2. Les formes véritablement chroniques évoluent souvent par poussées, entre lesquelles persiste un fond permanent de troubles de niveau variable entravant plus ou moins l’adaptation du malade à la famille, à la vie professionnelle et sociale.
3. Il est des cas particulièrement sévères, qui progressent sans rémission durant des années vers un état déficitaire de régression intellectuelle et affective ressemblant plus ou moins à une démence et nécessitant une hospitalisation permanente.


Les causes

Les origines de la schizophrénie demeurent hypothétiques, mais la plupart des travaux modernes établissent l’intervention de facteurs multiples — biologiques, psychologiques et sociologiques — qui se mêlent inextricablement pour faire basculer l’individu dans la maladie. Il serait vain de chercher la cause unique qui détermine l’éclosion des troubles.

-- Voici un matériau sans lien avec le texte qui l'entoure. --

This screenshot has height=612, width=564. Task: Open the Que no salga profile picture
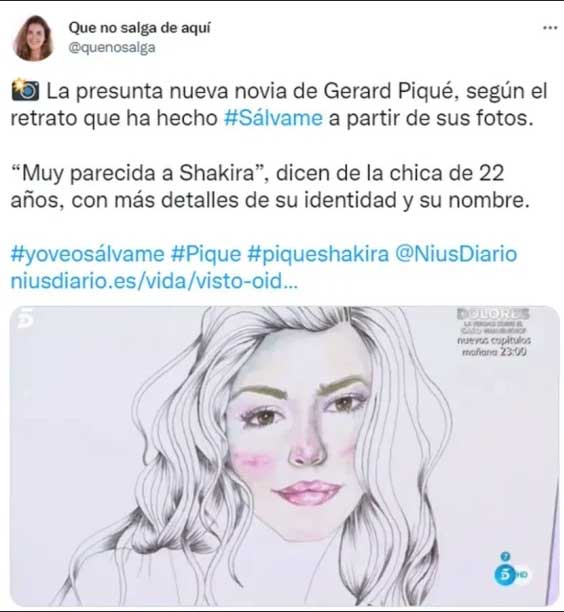coord(34,38)
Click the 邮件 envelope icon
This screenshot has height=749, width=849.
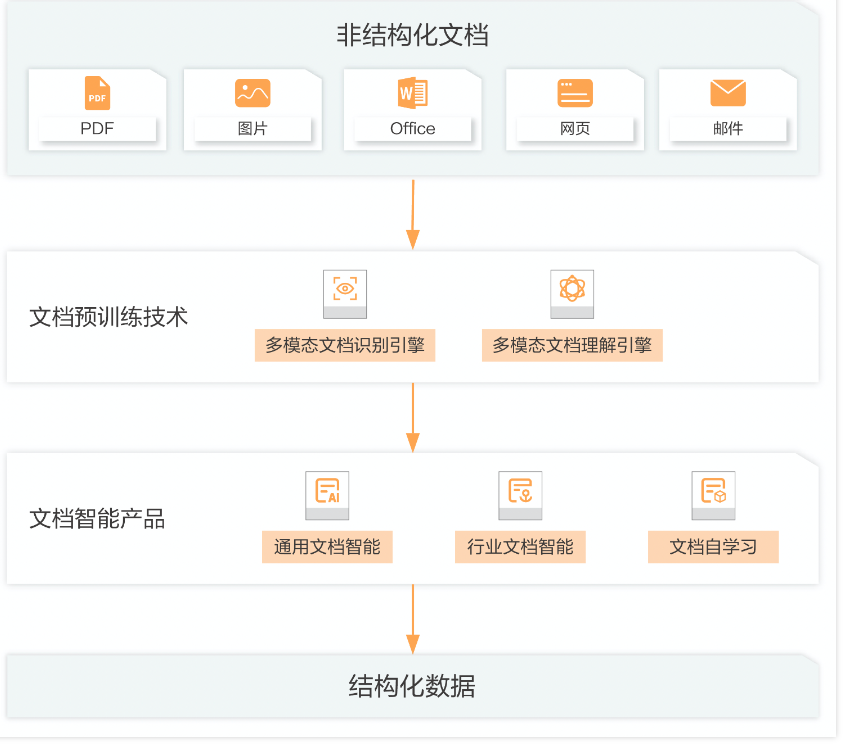[727, 92]
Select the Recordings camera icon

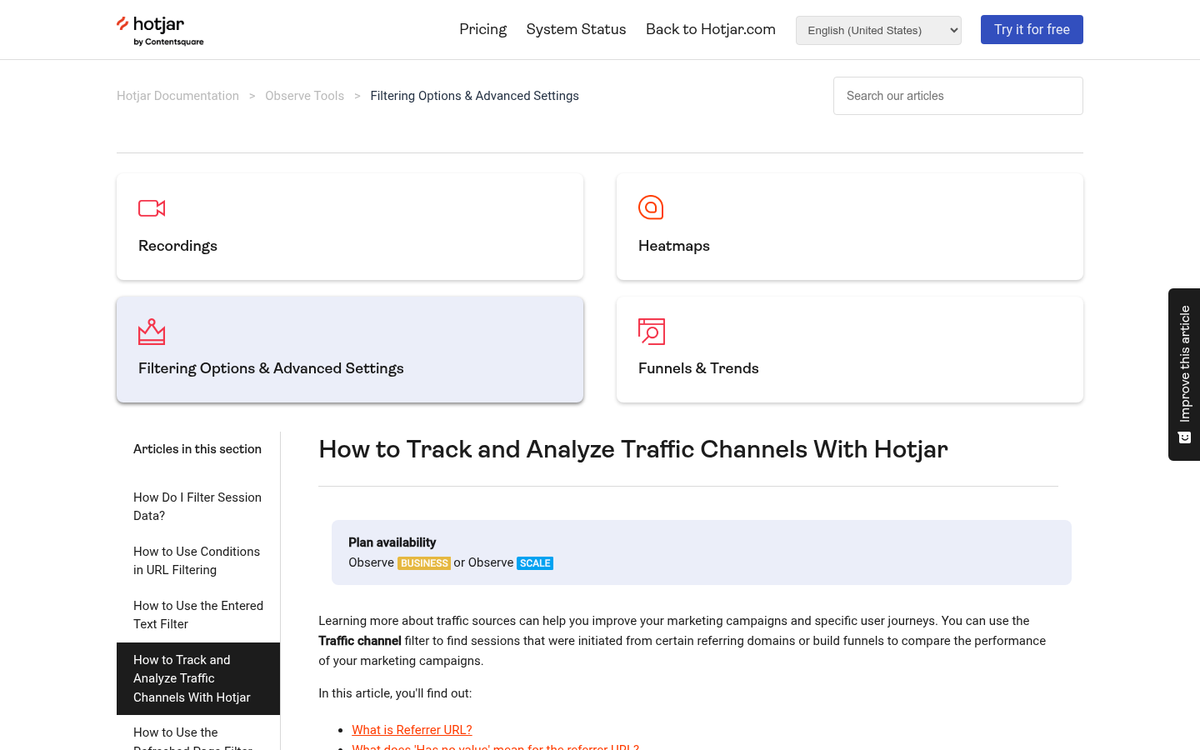[151, 208]
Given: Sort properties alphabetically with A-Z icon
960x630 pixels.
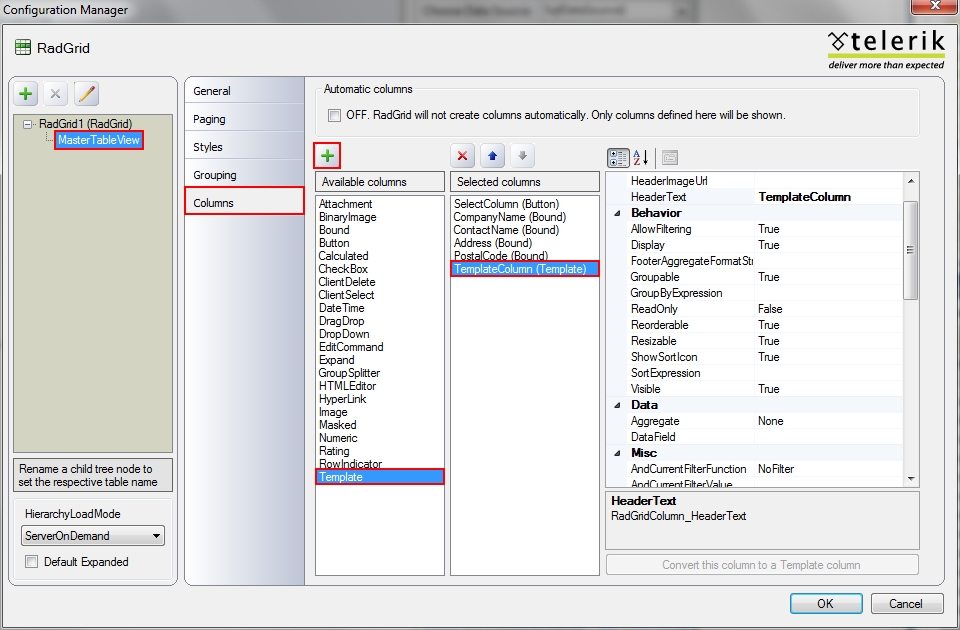Looking at the screenshot, I should (x=642, y=157).
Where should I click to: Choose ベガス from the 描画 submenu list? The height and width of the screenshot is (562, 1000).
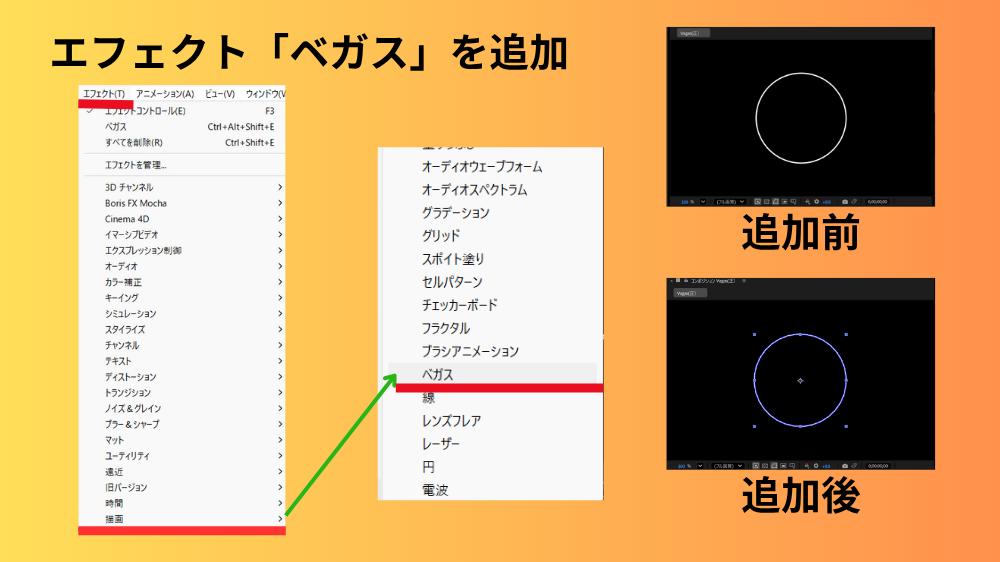(438, 374)
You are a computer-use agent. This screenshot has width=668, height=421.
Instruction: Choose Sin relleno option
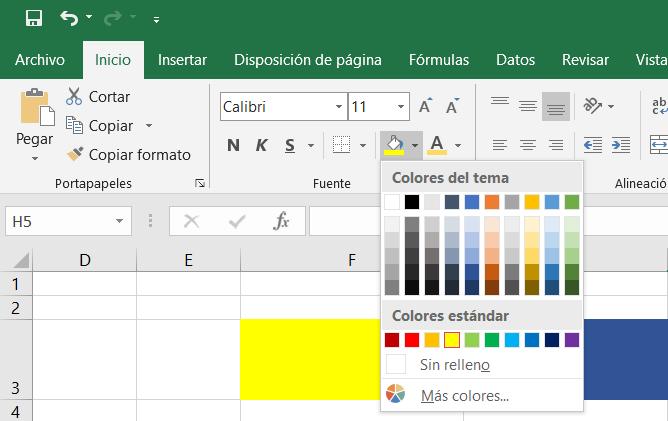point(454,365)
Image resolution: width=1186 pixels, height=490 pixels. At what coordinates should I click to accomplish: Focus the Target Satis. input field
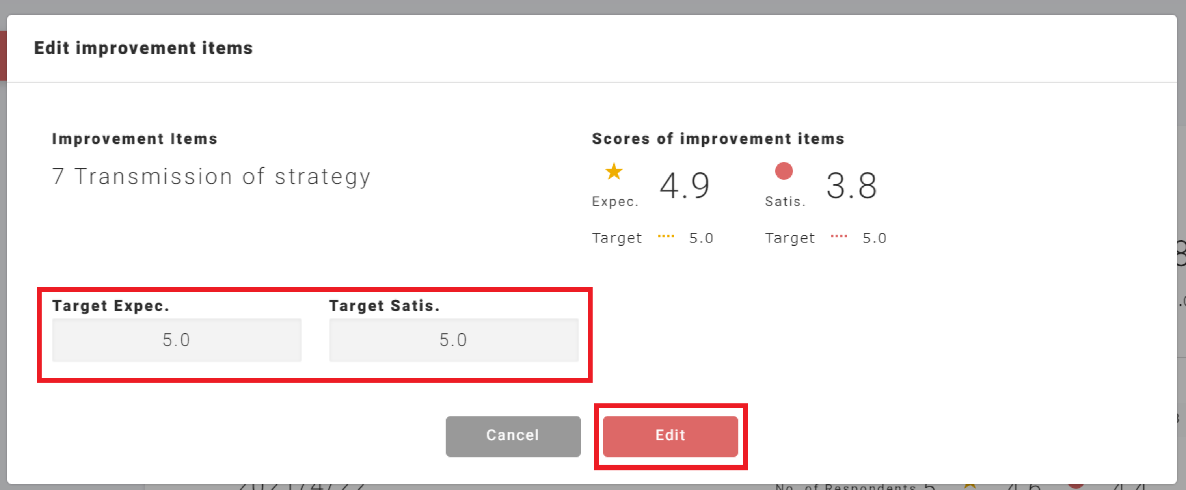tap(454, 340)
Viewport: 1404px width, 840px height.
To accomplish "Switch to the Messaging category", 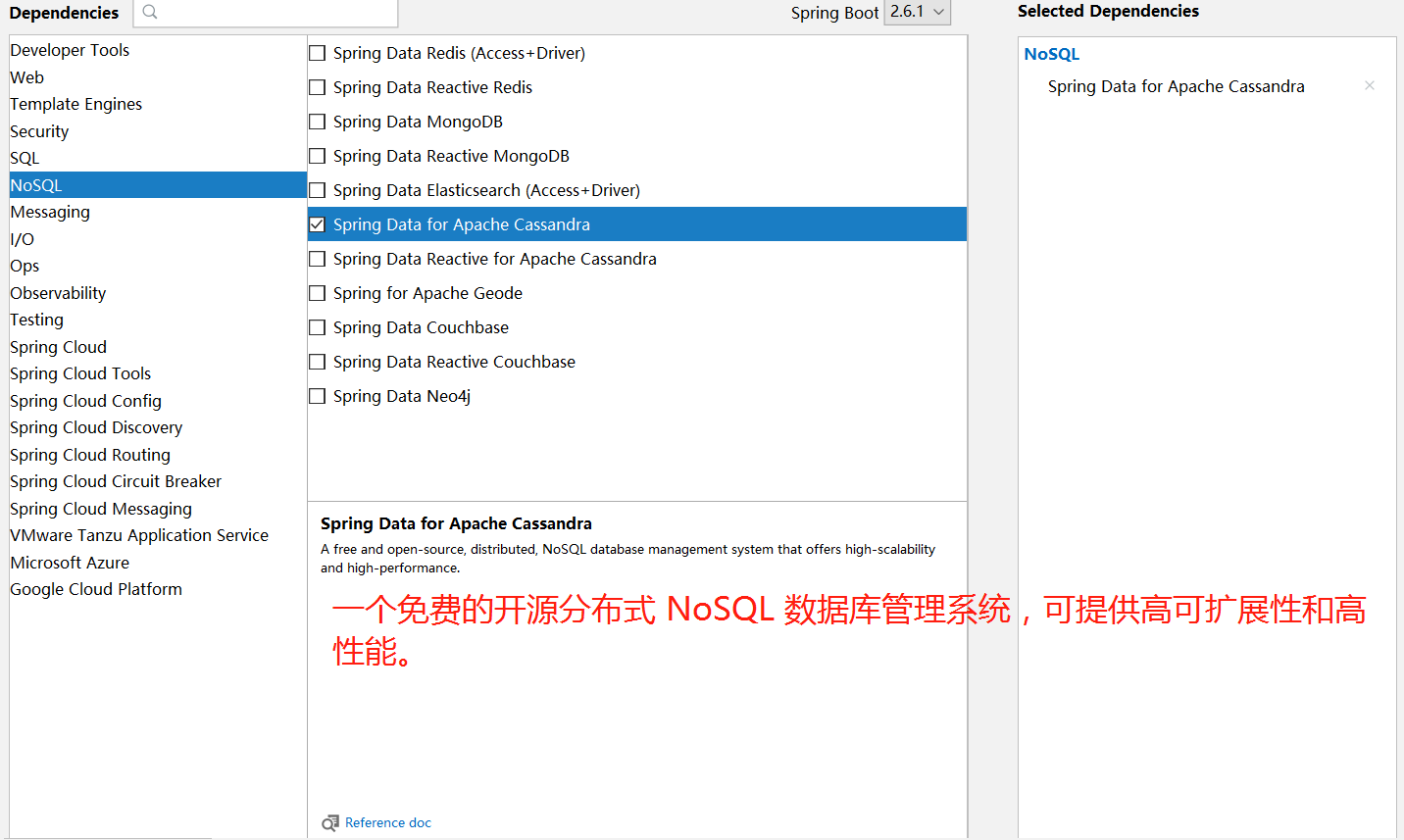I will [x=50, y=211].
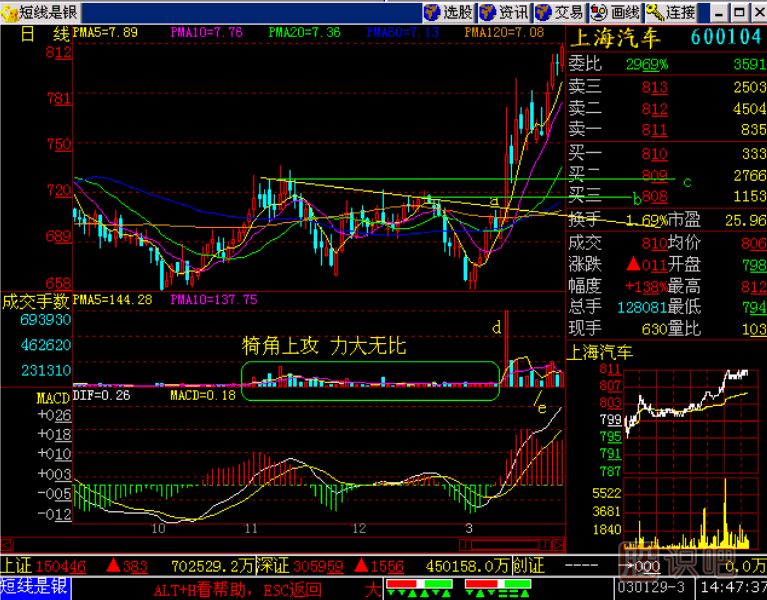Select the 画线 line drawing tool
Image resolution: width=767 pixels, height=600 pixels.
[614, 12]
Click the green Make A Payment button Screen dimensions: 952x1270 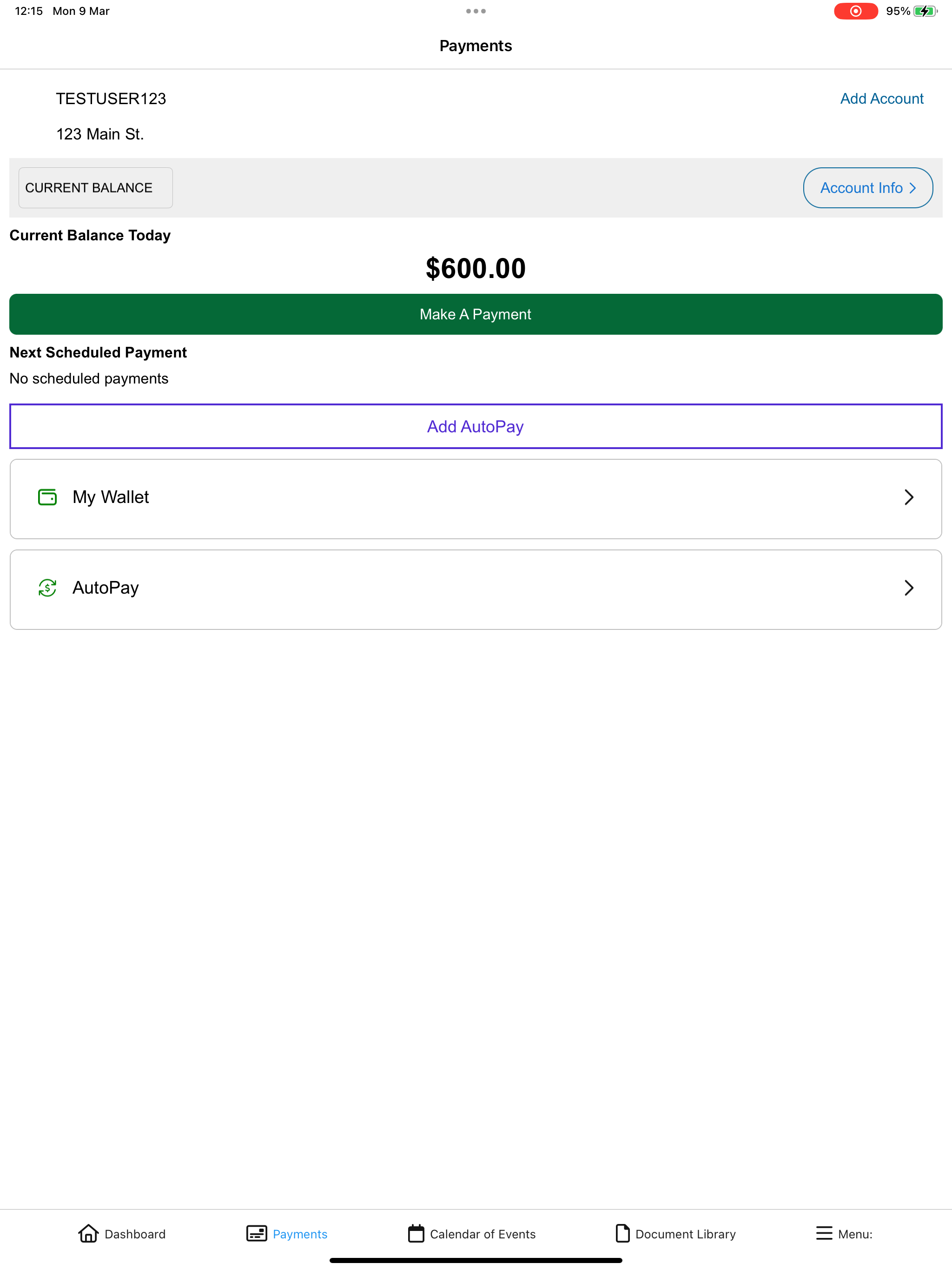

Parmi les facteurs biologiques ou organiques, on ne connaît actuellement aucune lésion anatomopathologique cérébrale qui soit spécifique de schizophrénie. Sont exclus également les traumatismes crâniens, les encéphalites, l’alcoolisme, la tuberculose, les désordres des glandes endocrines, qui ne jouent aucun rôle véritable. En revanche, les causes héréditaires ont une réalité indéniable. Le mécanisme de transmission reste obscur, mais les travaux de la génétique moderne laissent entrevoir la possibilité d’anomalies des chromosomes des schizophrènes (deux gènes anormaux au moins seraient en cause). De même, des troubles biochimiques complexes du métabolisme des amines cérébrales sont hautement probables. Les recherches actuelles portent sur les dosages d’un certain nombre de substances en quantité anormale dans le sang et les urines des schizophrènes. Les résultats, encore contradictoires, méritent plus ample confirmation. D’autres recherches portent sur les psychoses expérimentales par les hallucinogènes, dont les signes se rapprochent parfois de ceux des schizophrénies à forme aiguë, sur les troubles de la fonction onirique (activité du rêve pendant le sommeil) étudiés par les méthodes neurophysiologiques modernes (électro-encéphalogramme). Cependant, les causes héréditaires, génétiques et biochimiques ainsi que les dérèglements du fonctionnement cérébral ne sont pas toujours suffisants pour expliquer la survenue des troubles.